Des dessins ou croquis (souvent figuratifs), des diagrammes de compositions en cours, remplissent les journaux personnels du compositeur et constituent un contrepoint visuel à sa parole écrite. Ces cahiers – Skizzenbücher, Fondation Paul Sacher (PSS), Bâle – constituent une base importante pour la recherche concernant sa production théorique, néanmoins ils ne sont pas les seules sources à disposition : Sciarrino fournit depuis presque un demi-siècle une quantité inépuisable de textes – préfaces, notes de programme, écrits sur des artistes, entretiens, notes de cours, essais, livrets pour le théâtre musical (Giuliani, 1999). Ce n’est que progressivement donc que le compositeur a muri une volonté de synthétiser son travail théorique, tardivement formalisé en 2001 dans son recueil Carte da suono. Ses écrits peuvent être regroupés en trois grandes catégories : écrits sur les œuvres, écrits à caractère esthétique et écrits sur la pédagogie (Giacco, 2013).

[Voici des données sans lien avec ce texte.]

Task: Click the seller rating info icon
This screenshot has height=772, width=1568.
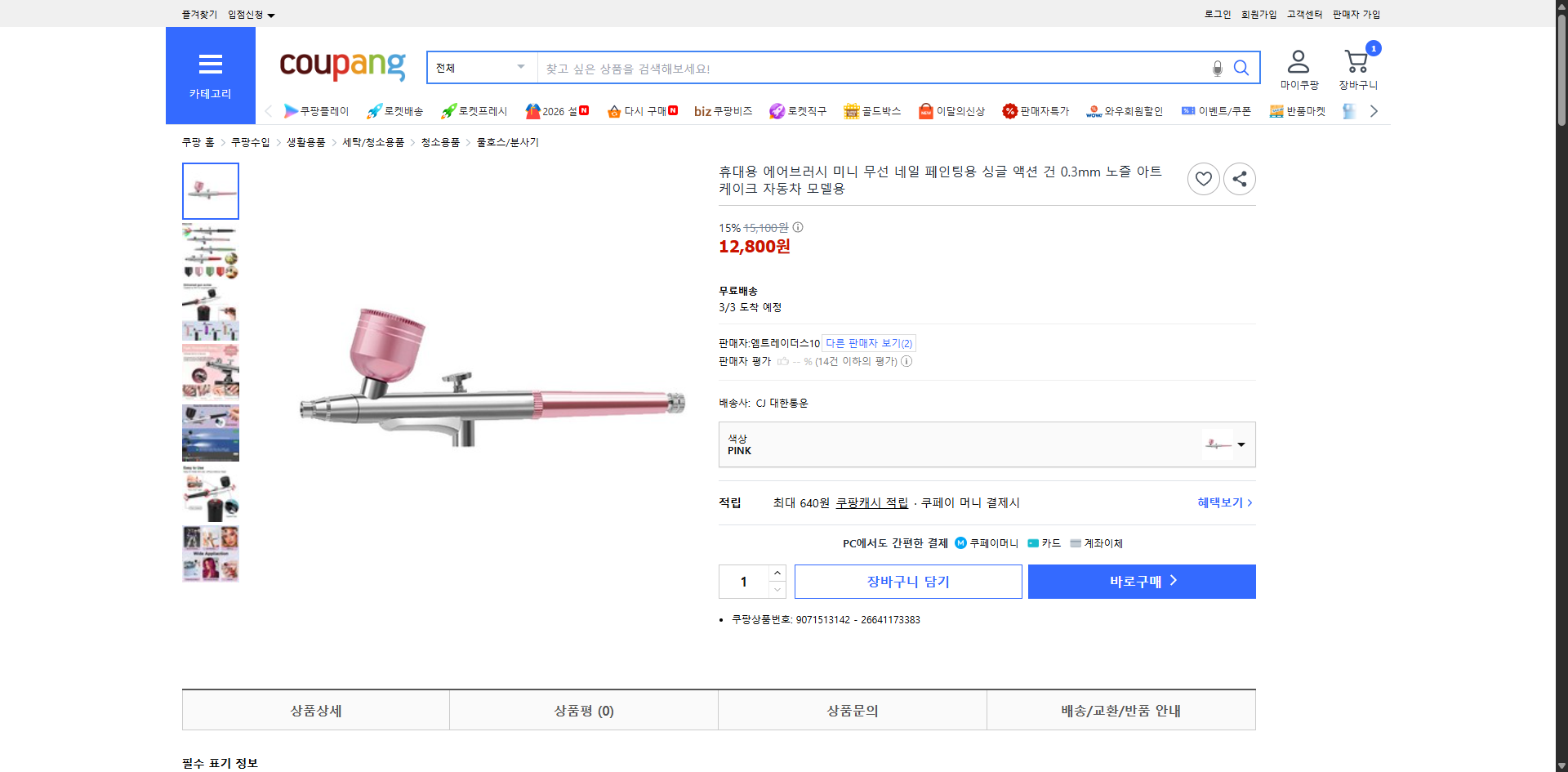Action: coord(906,361)
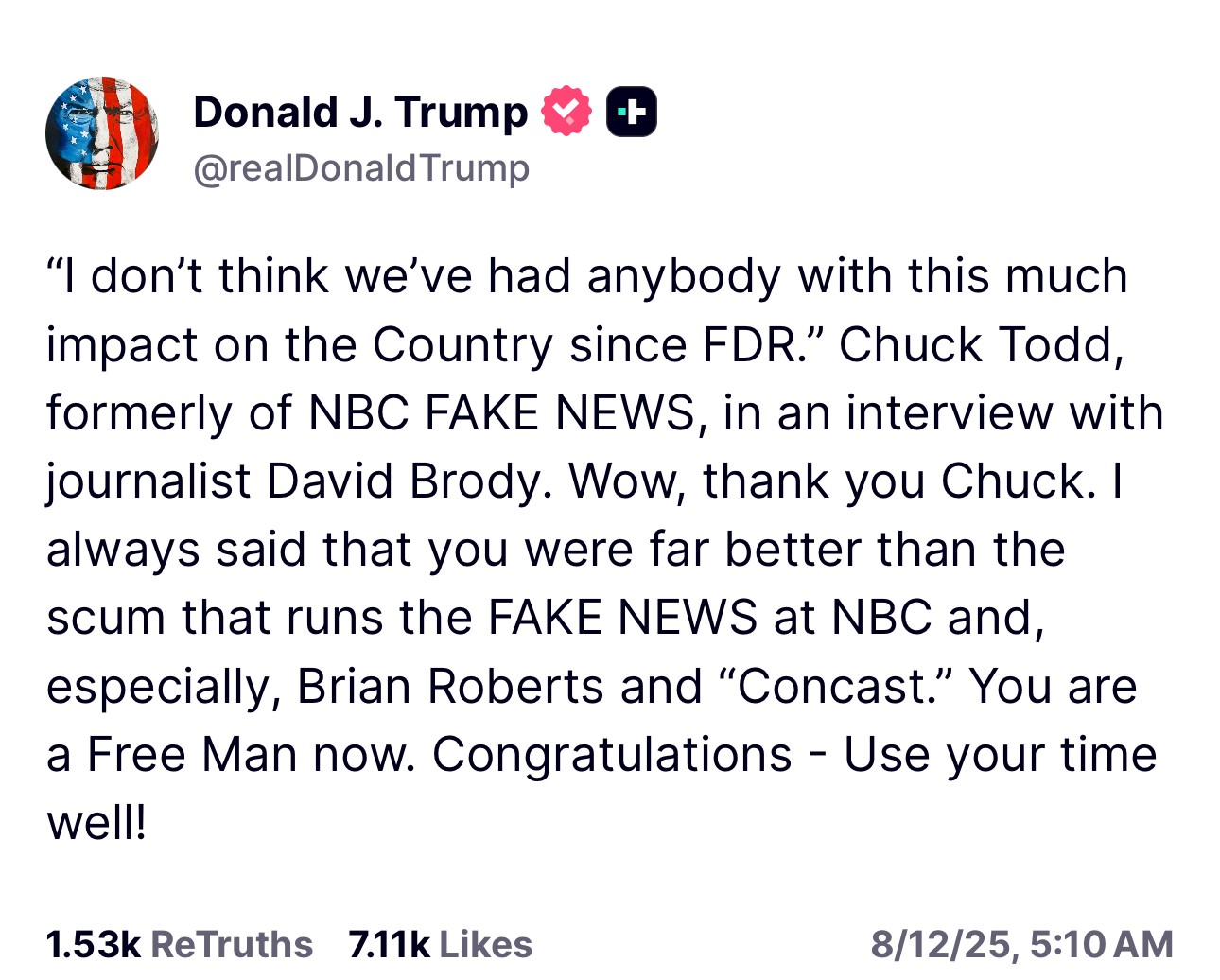Click the final word "well!" in post
1220x980 pixels.
96,822
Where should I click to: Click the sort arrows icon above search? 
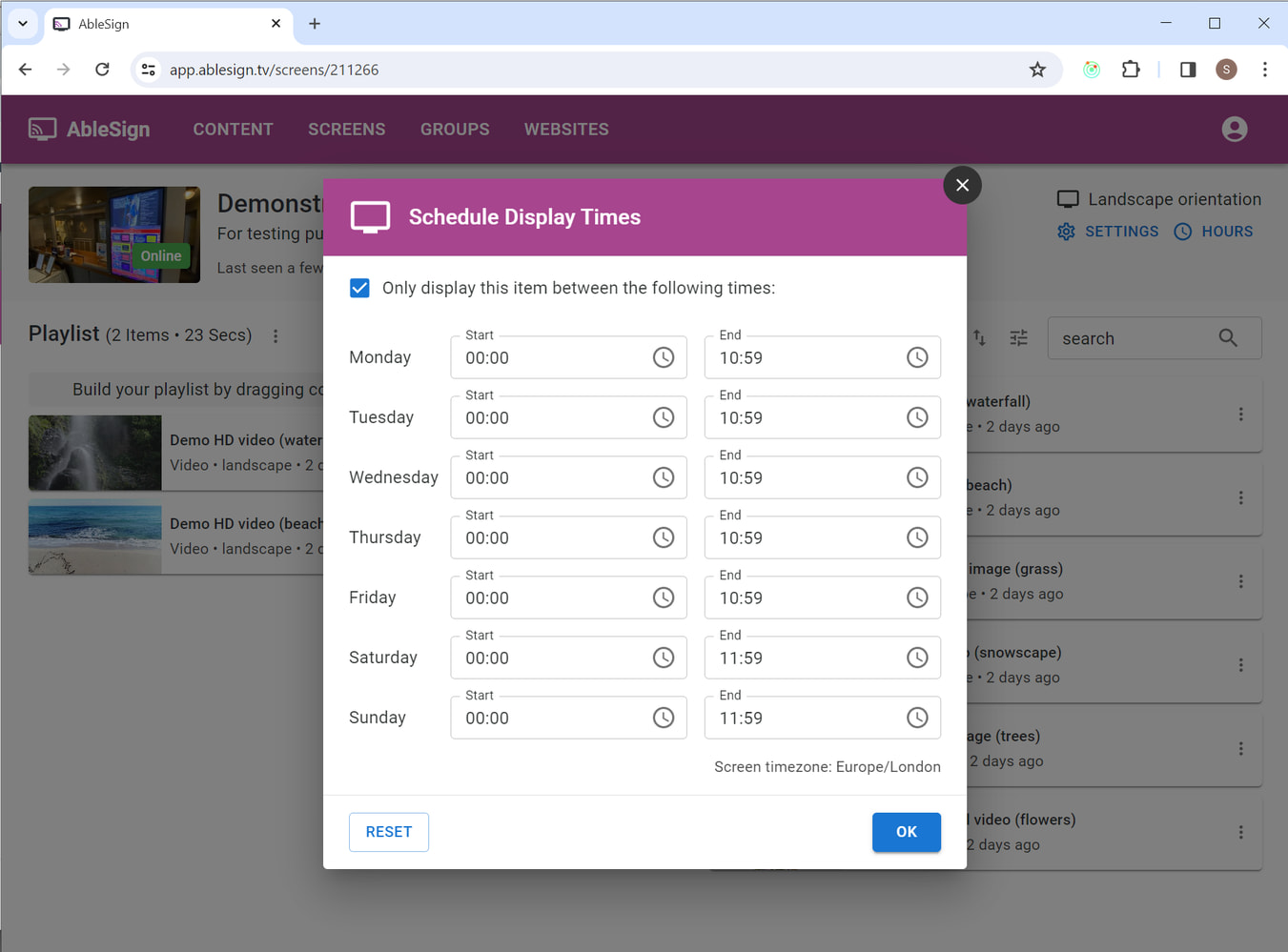click(x=980, y=337)
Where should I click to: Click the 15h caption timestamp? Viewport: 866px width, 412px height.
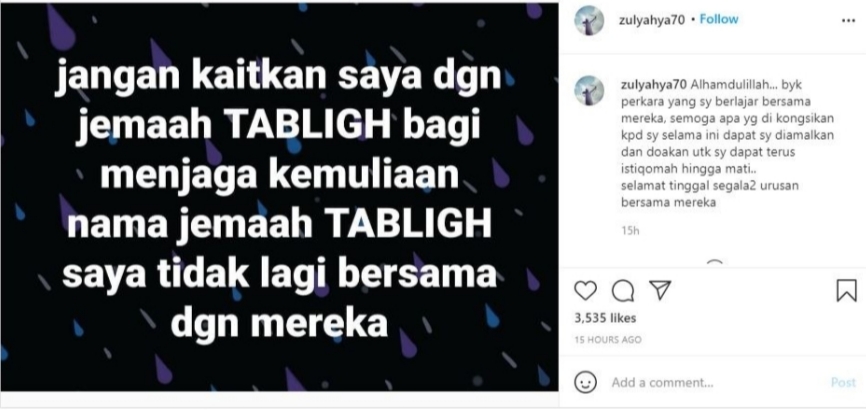(x=630, y=231)
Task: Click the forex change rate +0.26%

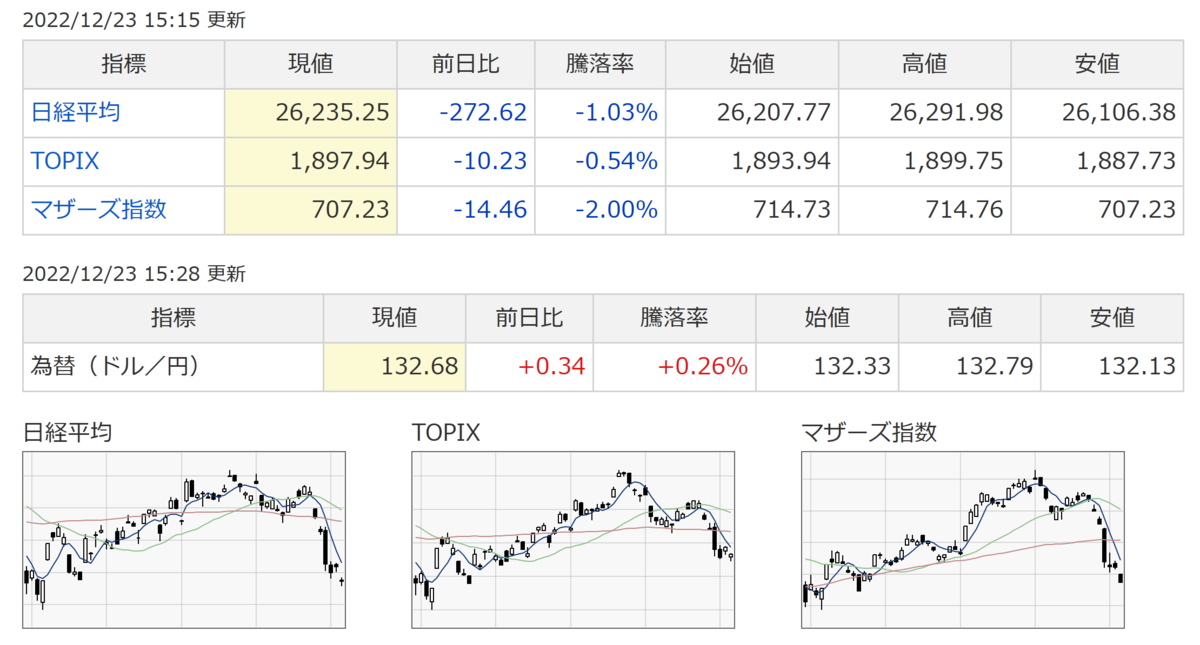Action: point(703,367)
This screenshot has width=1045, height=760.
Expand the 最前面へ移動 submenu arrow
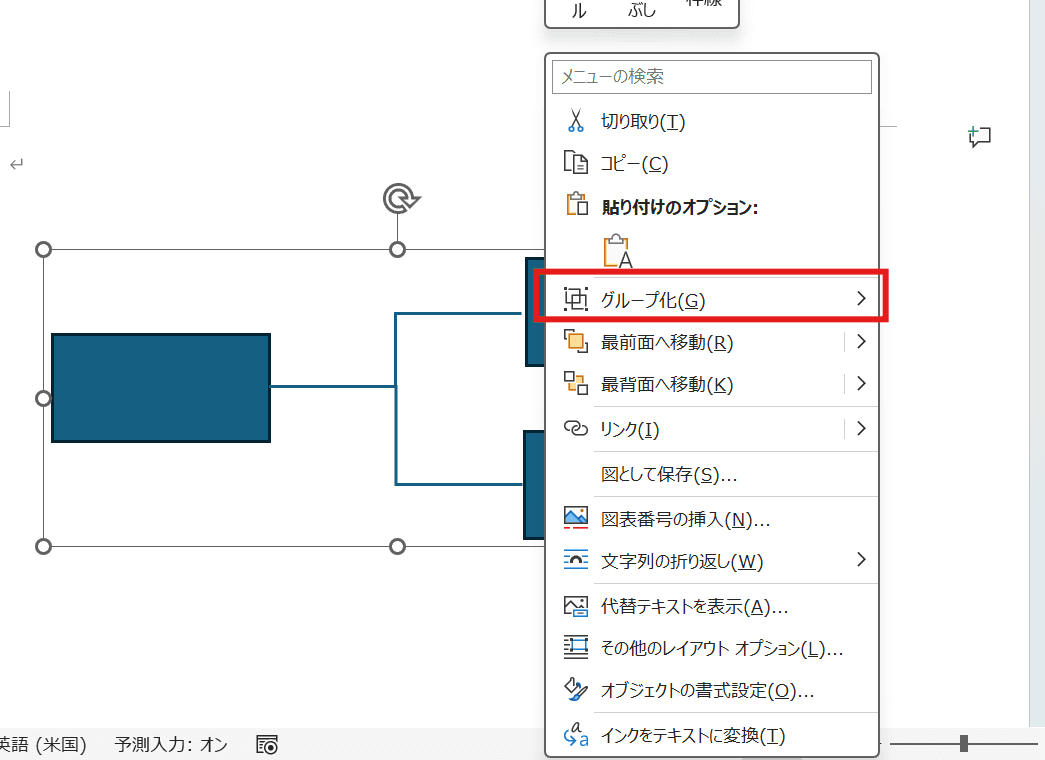[x=860, y=342]
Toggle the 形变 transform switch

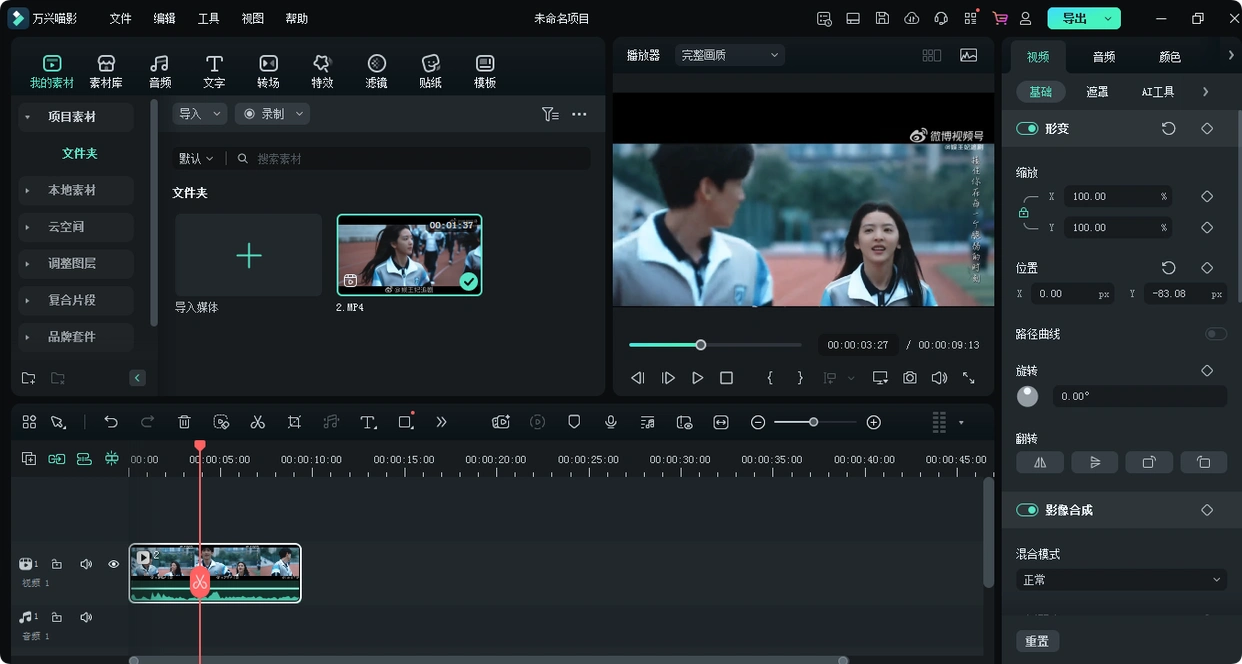point(1027,129)
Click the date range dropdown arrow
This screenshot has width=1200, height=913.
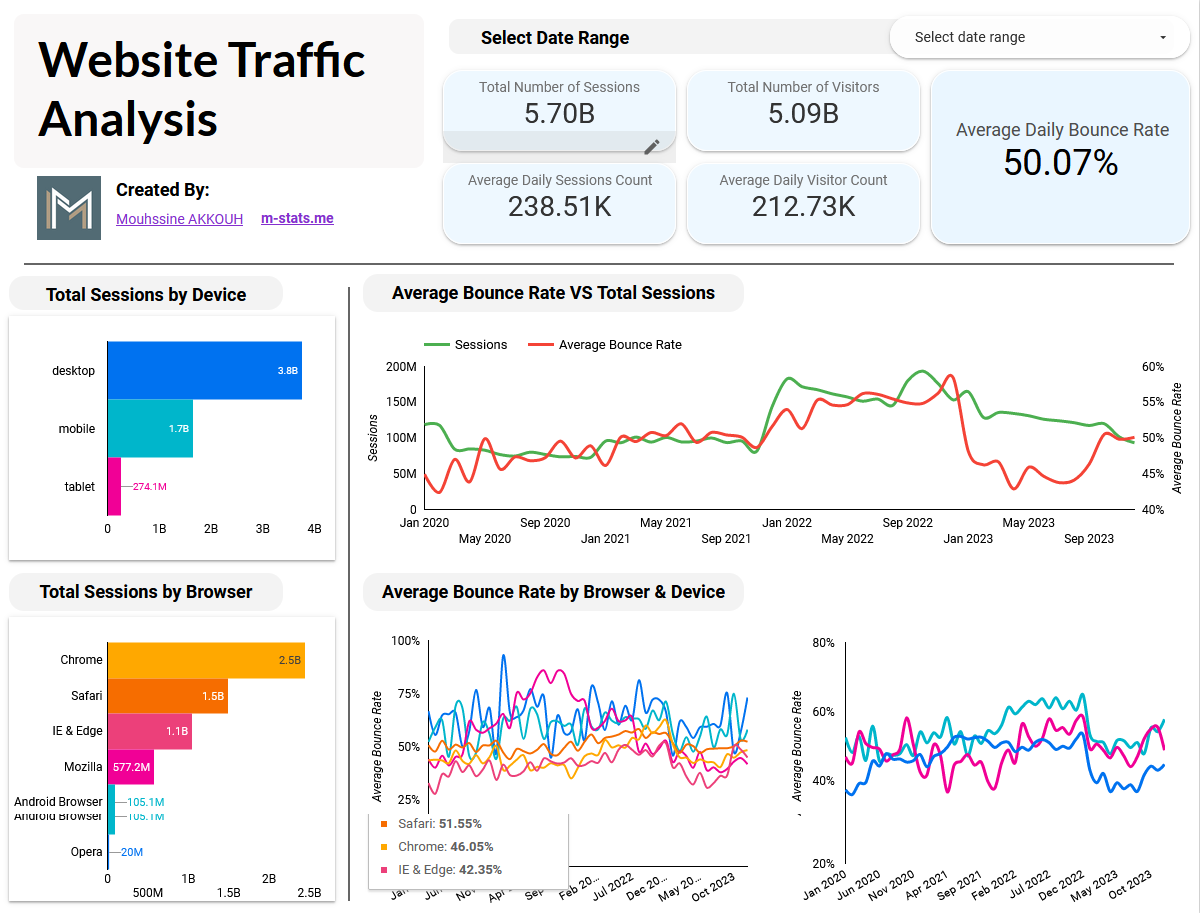coord(1163,37)
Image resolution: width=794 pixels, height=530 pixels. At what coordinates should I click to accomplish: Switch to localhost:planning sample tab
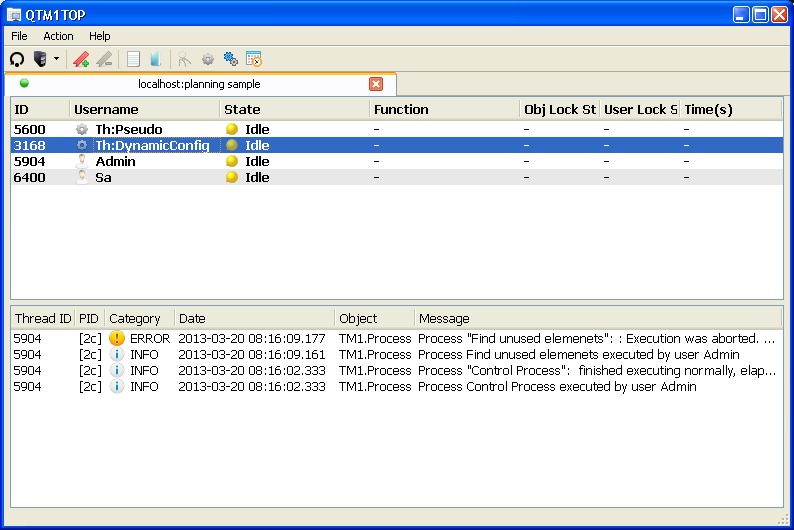tap(198, 84)
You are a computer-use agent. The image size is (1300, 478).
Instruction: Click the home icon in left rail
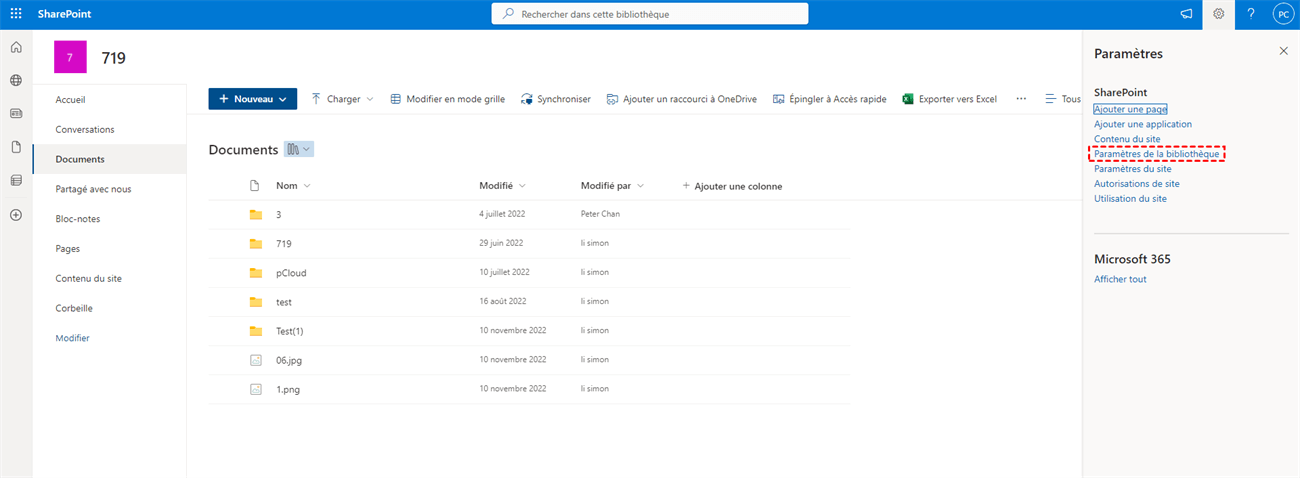coord(16,47)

Il reste également nombre de textes non réunis à ce jour dans un volume, malgré le fait que la production d’écrits d’avant 1980 contient déjà une dimension théorique qui s’affirmera dans la production écrite postérieure. Citons parmi ces textes : « Sonata da camera »(1971), programme de concert, Nuova Consonanza, Rome, 31 octobre 1971 ; « Introduzione e Aria "Ancora il duplice" », programme de concert, La Biennale di Venezia, 29 octobre 1976 ; « Di una musica d’oggi », Rassegna annuale di studi musicologici, 33 (1979) ; « L’isola silenziosa », note de programme pour Un’immagine di Arpocrate, Donaueschinger Musiktage, 19 octobre 1979 ; « Flos florum ovvero Le Transformazioni della materia sonora », Spirali, II (1980, p. 11-12).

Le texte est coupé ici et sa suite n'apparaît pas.